En la mirada de Birmajer hay una vibración de ironía, como si anticipara, con ese moderado destello, la provocación que se avecina. Cuenta que hace poco leyó un libro de Gabriel Rot, Los orígenes perdidos de la guerrilla en la Argentina, sobre Jorge Masetti, el hombre que organizó el EGP (Ejército Guerrillero del Pueblo) en Salta. “En esa guerrilla había un breve reglamento, y una de las reglas era matar a las personas homosexuales. Si descubría una relación entre hombres, que la definía contra natura, el castigo era la pena de muerte. Imaginate esas personas en el poder –sugiere el escritor–. Me parece mucho más progresista y de izquierda (Nicolas) Sarkozy, que es un gobernante supuestamente de centroderecha, que permite la libre opción sexual, que el supuesto izquierdista Masetti, que su reacción frente al amor de dos hombres era matarlos.”

–Pero está comparando dos momentos muy distintos...

–Bueno, pero en los ‘60 también estaban quienes defendían la libertad sexual. No se inventó ahora lo de no matar. Que se me tilde de reaccionario por decir que Masetti era un criminal, a mí me resulta desconcertante.

–¿Cómo explica el interés por los años ’70, y especialmente por Montoneros, que aparece en un momento de La despedida?

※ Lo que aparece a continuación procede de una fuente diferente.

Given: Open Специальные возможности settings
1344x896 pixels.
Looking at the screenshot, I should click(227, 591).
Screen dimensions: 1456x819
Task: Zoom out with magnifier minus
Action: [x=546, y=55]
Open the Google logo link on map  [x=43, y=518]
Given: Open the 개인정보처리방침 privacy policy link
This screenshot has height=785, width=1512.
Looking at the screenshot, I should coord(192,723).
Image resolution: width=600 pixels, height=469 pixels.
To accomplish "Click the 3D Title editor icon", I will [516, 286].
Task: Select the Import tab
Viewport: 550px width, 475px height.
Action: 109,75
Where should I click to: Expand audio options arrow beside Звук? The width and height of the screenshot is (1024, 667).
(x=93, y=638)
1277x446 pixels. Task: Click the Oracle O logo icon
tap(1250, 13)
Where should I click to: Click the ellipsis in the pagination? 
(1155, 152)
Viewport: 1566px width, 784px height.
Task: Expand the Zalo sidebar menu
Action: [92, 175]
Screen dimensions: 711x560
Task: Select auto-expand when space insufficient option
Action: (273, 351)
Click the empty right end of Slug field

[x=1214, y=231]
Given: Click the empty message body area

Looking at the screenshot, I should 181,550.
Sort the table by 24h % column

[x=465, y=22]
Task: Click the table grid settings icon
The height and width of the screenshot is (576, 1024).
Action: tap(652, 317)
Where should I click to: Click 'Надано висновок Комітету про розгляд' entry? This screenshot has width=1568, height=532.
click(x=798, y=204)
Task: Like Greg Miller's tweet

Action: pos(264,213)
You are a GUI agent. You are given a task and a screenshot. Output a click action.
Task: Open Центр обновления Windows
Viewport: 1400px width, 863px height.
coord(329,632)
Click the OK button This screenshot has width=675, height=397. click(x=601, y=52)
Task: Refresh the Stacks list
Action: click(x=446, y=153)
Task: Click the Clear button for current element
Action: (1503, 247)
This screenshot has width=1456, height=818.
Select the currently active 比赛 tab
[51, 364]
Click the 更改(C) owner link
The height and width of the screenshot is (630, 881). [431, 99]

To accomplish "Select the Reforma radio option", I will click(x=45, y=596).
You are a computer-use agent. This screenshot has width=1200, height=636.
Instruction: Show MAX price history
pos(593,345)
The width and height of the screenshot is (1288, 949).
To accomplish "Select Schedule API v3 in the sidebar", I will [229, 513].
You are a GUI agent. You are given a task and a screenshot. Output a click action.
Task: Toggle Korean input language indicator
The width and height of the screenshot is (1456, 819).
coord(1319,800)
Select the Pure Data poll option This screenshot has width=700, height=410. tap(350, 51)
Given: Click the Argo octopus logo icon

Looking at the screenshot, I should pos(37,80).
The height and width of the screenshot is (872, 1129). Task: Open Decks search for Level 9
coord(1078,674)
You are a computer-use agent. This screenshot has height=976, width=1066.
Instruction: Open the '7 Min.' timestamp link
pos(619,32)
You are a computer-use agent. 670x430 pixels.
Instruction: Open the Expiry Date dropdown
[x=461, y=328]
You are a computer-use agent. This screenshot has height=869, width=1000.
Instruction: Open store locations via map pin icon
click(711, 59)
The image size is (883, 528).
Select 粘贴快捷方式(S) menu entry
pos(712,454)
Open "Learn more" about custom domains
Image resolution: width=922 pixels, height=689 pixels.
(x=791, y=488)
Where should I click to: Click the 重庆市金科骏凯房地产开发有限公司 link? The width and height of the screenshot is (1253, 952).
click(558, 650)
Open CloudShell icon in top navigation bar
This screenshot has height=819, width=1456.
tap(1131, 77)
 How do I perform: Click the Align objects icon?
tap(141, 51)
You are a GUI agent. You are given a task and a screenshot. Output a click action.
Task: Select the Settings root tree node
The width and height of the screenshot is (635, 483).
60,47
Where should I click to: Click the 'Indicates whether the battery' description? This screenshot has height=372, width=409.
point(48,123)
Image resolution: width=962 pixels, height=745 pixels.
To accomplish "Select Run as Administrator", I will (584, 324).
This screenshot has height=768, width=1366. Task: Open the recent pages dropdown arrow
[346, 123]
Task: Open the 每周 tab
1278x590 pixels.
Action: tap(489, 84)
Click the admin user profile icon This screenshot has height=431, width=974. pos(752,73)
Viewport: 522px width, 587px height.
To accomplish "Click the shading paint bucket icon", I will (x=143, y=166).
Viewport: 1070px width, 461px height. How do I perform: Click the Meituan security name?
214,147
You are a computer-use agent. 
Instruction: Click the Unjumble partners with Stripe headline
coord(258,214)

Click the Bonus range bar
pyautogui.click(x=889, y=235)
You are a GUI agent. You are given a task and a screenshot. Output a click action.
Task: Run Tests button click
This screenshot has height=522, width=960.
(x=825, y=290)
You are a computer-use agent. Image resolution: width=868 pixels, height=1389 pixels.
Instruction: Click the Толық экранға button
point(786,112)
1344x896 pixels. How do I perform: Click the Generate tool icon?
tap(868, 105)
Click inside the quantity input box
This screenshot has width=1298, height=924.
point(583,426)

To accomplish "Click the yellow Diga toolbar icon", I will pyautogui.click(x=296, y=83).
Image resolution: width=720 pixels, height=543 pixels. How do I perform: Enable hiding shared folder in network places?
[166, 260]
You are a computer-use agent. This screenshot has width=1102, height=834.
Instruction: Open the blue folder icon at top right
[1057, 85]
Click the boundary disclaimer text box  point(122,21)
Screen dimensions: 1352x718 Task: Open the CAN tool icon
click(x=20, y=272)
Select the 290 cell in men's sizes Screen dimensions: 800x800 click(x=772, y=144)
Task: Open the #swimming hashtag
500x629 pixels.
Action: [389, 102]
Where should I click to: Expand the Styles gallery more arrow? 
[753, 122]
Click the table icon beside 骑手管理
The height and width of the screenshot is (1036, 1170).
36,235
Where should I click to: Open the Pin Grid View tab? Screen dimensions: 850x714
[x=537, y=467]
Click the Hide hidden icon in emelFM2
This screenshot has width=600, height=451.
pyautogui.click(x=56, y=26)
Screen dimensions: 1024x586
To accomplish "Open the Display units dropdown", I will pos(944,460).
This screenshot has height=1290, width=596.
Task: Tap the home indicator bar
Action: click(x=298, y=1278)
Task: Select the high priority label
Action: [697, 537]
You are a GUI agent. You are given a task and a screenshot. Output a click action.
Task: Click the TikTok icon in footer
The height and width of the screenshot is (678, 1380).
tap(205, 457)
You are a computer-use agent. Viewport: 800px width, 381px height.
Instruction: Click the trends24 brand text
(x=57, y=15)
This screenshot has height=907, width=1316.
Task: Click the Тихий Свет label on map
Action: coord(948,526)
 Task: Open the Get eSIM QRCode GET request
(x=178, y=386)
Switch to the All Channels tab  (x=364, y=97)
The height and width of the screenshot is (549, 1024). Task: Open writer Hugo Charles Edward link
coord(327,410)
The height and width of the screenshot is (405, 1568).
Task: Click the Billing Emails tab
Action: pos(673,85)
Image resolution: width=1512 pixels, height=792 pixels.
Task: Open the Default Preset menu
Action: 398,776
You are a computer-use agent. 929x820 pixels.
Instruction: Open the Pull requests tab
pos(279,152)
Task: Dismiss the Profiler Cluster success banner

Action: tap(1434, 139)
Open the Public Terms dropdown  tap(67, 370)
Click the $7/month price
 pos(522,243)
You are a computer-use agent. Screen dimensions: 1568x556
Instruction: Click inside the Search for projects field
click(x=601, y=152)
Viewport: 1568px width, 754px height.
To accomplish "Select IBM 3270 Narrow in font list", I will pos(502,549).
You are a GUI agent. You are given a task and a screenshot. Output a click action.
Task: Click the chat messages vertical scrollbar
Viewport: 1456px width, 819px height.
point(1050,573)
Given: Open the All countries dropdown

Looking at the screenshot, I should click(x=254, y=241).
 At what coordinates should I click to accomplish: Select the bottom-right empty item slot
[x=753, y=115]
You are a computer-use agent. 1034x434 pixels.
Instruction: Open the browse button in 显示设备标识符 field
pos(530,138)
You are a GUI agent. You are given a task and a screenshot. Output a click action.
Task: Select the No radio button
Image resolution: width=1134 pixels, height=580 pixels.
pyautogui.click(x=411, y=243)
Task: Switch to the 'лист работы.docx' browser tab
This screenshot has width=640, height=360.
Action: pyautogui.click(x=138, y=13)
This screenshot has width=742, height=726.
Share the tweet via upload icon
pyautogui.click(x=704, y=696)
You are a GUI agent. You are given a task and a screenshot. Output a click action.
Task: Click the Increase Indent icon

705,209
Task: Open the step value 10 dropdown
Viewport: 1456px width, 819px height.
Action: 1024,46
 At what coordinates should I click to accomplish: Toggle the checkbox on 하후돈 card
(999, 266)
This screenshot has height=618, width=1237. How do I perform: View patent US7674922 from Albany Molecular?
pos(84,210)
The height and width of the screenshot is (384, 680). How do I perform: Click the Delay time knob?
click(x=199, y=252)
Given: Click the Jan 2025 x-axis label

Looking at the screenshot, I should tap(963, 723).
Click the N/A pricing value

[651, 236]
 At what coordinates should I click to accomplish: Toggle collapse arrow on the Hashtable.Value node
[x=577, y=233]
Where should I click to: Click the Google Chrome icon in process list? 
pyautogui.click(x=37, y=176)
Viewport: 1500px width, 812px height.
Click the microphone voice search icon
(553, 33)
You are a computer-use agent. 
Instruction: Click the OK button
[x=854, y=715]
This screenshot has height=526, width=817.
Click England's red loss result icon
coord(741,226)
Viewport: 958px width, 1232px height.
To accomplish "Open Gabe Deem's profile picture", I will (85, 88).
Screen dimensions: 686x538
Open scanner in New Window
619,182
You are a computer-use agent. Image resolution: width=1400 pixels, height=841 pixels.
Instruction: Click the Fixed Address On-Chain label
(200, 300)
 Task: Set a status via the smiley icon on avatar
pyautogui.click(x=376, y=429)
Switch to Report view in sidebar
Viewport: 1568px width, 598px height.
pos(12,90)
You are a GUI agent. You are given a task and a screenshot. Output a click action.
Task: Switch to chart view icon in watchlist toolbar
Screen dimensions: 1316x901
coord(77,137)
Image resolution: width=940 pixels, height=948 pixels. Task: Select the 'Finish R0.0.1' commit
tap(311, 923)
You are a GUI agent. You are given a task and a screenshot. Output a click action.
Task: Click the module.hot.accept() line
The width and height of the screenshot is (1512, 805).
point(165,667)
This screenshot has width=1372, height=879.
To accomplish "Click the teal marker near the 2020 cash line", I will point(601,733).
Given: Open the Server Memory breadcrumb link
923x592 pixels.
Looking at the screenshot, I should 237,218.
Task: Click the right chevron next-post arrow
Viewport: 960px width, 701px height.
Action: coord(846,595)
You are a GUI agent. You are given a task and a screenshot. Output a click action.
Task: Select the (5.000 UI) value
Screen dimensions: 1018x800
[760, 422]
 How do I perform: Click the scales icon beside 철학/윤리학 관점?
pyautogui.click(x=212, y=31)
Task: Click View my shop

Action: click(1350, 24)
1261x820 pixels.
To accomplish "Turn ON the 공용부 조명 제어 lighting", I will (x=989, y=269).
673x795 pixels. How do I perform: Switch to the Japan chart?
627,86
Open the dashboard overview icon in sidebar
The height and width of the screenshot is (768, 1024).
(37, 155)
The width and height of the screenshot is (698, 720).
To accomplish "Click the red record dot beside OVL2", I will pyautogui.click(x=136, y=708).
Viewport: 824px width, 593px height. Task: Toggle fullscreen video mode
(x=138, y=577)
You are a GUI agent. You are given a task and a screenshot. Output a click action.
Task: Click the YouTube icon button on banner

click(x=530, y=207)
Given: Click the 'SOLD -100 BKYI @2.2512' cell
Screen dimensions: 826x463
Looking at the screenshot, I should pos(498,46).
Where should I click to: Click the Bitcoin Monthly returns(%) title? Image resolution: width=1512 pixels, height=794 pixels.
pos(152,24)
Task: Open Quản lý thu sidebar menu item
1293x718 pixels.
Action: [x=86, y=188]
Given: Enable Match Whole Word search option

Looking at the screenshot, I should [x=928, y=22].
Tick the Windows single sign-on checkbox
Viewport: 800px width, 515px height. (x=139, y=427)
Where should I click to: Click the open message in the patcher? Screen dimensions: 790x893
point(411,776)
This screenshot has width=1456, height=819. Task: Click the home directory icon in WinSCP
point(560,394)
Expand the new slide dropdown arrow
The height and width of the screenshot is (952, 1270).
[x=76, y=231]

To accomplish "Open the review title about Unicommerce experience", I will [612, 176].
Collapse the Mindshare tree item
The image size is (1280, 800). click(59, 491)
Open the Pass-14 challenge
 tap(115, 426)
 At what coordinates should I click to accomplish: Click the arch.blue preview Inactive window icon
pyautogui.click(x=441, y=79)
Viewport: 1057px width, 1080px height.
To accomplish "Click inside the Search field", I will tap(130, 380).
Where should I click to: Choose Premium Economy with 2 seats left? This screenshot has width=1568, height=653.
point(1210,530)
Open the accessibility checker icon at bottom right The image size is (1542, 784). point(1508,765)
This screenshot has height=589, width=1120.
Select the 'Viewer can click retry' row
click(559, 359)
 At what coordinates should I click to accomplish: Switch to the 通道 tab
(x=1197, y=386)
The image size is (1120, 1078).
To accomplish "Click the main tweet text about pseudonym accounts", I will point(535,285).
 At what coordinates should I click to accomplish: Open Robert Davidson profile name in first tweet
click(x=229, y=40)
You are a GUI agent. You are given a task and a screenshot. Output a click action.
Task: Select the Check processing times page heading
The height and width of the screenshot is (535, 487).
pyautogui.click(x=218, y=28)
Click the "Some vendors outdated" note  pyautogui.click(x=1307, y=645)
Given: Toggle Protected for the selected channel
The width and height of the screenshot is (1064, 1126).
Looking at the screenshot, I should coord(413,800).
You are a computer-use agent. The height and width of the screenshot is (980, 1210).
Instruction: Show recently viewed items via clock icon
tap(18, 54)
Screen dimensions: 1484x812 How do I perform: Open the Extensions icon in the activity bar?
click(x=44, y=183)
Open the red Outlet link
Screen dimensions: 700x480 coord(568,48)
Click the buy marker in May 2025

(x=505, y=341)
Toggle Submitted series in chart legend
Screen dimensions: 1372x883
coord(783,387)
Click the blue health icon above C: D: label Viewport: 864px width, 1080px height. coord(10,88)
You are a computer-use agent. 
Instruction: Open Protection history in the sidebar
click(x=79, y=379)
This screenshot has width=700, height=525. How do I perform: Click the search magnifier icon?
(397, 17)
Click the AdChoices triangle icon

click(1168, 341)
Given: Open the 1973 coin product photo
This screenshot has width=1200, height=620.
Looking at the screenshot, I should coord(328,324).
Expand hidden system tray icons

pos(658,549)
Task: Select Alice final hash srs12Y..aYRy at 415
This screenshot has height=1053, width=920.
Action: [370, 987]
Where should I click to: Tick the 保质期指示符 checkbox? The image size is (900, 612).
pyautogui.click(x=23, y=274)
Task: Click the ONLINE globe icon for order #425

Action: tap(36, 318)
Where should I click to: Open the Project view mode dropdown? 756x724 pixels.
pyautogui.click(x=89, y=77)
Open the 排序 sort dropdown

–Tal vez porque los años ’70 incluyen pasión y error en dosis tan álgidas, tan intensas, que no se han vuelto a repetir en la historia argentina. En los ’80 hacía falta volver a una tolerancia y convivencia pacífica, afortunadamente los militares estaban siendo juzgados; pero también hacía falta revisar a la izquierda armada. Ahora, con el kirchnerismo, se volvió a revindicar a los Montoneros, desde el punto de vista teórico y político, sin que nadie propusiera la violencia armada. Se volvió a debatir sobre algo que se había criticado hegemónicamente. Muchos analistas que se habían callado durante el menemismo y la Alianza volvieron a recuperar viejas simpatías. No hay nadie que defienda a los militares; mientras que el tema de la lucha armada vuelve a reaparecer una y otra vez.

–¿Hay algo de lo generacional en el interés por el tema?

–Tenía diez, once años, cuando empezó la dictadura, pero era consciente de lo que pasaba... Es como la canción de Calamaro, Crímenes perfectos: “Me parece que soy de la quinta que vio el Mundial 78 la moneda cayó por el lado de la soledad.” Me define mucho esa canción. Me acuerdo cuando vi que un Falcon blanco se llevaba a un muchacho de la esquina de la confitería El Foro, en Corrientes y Uruguay. No me voy a olvidar nunca de eso. Lo agarraron, le pegaron en la nuca y lo metieron adentro del auto. Una mujer gritó: “Hagan algo, se lo llevan”. Un hombre le dijo: “No se preocupe que es la policía”. La infancia es la caja de ahorro del escritor; es una caja de ahorro que nadie te puede sustraer, que nadie te puede incautar. Es una caja de ahorro inagotable. Uno inventa historias a partir del mismo recuerdo. Volvés a percibir las cosas y te ponés en la mente del que eras a los diez años para ver el mismo suceso, pero percibís cosas que entonces no viste. Es como si viajaras en el tiempo: te instalás en el que fuiste para mirar el mundo desde esos ojos.

–¿Por qué a Dreidel le pesa tanto el hecho de no haber terminado el secundario?

–En el libro hay una defensa de la clase media, que es la más odiada de la Argentina. A la clase obrera se le perdona todo porque es la clase de la revolución, supuestamente. Los ricos son los que ponen la plata y hay que cuidarlos porque en algún momento los vas a necesitar; mientras que a la clase media le podés pegar con lo que sea. Bastaría hacer una mínima encuesta para comprobar que los movimientos de derechos humanos y de protesta intelectual contra la dictadura fueron de clase media. No de clase obrera. Eso no se dice porque está prohibido hablar bien de la clase media. Cuando para un padre es una tragedia que su hijo no termine el secundario es porque valora la educación. Para mí la clase media es una clase que con todas sus contradicciones y errores ha puesto mucho en juego por la educación. El otro día leí en un diario que una mujer decía que pagaba 1000 pesos por la educación de sus hijos. Que trabajaba para educarlos. Y eso es algo que yo valoro mucho de la clase media argentina en particular. Acá en este libro digo: ¡viva la clase media!